L'écrivain franco-algérien, fait face à des poursuites judiciaires en Algérie, notamment deux mandats d'arrêt internationaux émis contre lui en raison de son dernier roman. Son œuvre et ses prises de position ont suscité des débats et des controverses, notamment autour de la liberté d'expression et des tensions politiques.
Ces mandats ont été délivrés par un juge du tribunal d'Oran, la ville où il a vécu avant de s'installer en France. Le premier a été émis en mars dernier, et le second lui a été notifié début mai. Ces poursuites judiciaires sont liées à son roman Houris, qui lui a valu le prix Goncourt en 2024.
Ce livre, interdit en Algérie, aborde des thèmes sensibles liés à la décennie noire (1992-2002), une période de guerre civile en Algérie. L'une des plaintes déposées contre lui concerne une violation de la loi sur la réconciliation nationale, une loi adoptée en Septembre 2005 qui interdit d'utiliser ou d'instrumentaliser les blessures de cette tragédie nationale.
Une autre plainte, déposée en novembre 2024, l'accuse d'atteinte à la vie privée, une femme affirmant qu'il s'est inspiré de son histoire personnelle sans son consentement. A Oran, une rescapée de la décennie noire, Saada Arbane, affirme que Kamel Daoud s’est emparé de son histoire pour écrire son roman. Elle a expliqué notamment que des éléments biographiques, auquel le chroniqueur du Point a eu accès grâce à sa femme psychiatre qui soignait la plaignante, se retrouvent dans Houris sans son aval.
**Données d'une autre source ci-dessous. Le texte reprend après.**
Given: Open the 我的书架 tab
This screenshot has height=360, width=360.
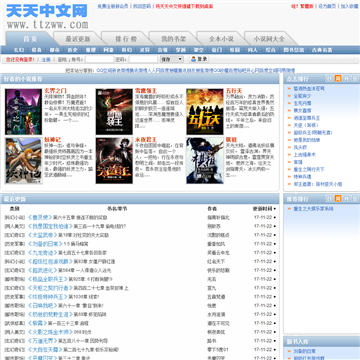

Bien au contraire.
Elle a donc déposé plainte pour « divulgation de secret médical » et « usurpation d’identité ». En même temps, l’association nationale des victimes de terrorisme a déposé plainte pour « violation de la loi sur la Paix et la réconciliation nationale » puisque l’écrivain aborde la période de la guerre civile dans son roman, ce qu’une disposition de la loi votée en 2005 interdit.
En France, Saada Arbane a déposé deux autres plaintes, l’une portant sur la « violation du secret médical » contre l’épouse de Kamel Daoud et une seconde pour « plagiat », étant donné qu’elle reproche à ce dernier d’avoir carrément raconté son histoire.
L’écrivain, lui, met en avant « l’inspiration » puisque l’histoire de la jeune femme est « celle de beaucoup d’autres femmes algériennes » qui ont vécu la décennie 1990. « Pendant la guerre civile des années 1990, on assassinait des écrivains, commente Kamel Daoud au Point. Aujourd'hui, on les met en prison et on lance des mandats d'arrêt contre eux. »
L'avocate de l'auteur, Me Jacqueline Laffont, estime que ces mandats ont été émis pour des considérations politiques. Elle prévoit de contester ces décisions auprès des instances concernées.
Cette affaire soulève des questions sur la liberté d'expression et la place de la littérature dans les débats politiques. Son œuvre la plus célèbre, Meursault, contre-enquête, a remporté le prix Goncourt du premier roman en 2015.
Le roman Houris de Kamel Daoud, lauréat du Prix Goncourt 2024, plonge dans la période sombre des années 90, à travers l'histoire d'Aube, une jeune femme rescapée d'un massacre islamiste. Égorgée à l'âge de cinq ans, elle survit mais reste muette, portant une cicatrice en forme de sourire tragique sur la gorge. Dans un monologue intérieur adressé à l'enfant qu'elle attend, elle interroge le silence qui entoure cette guerre civile et la violence faite aux femmes en Algérie.
Ce roman a suscité de vives réactions en Algérie, où il est interdit. Il a également conduit à des poursuites judiciaires contre Kamel Daoud, notamment pour violation de la loi sur la réconciliation nationale et atteinte à la vie privée, une femme affirmant que l'auteur s'est inspiré de son histoire sans son consentement.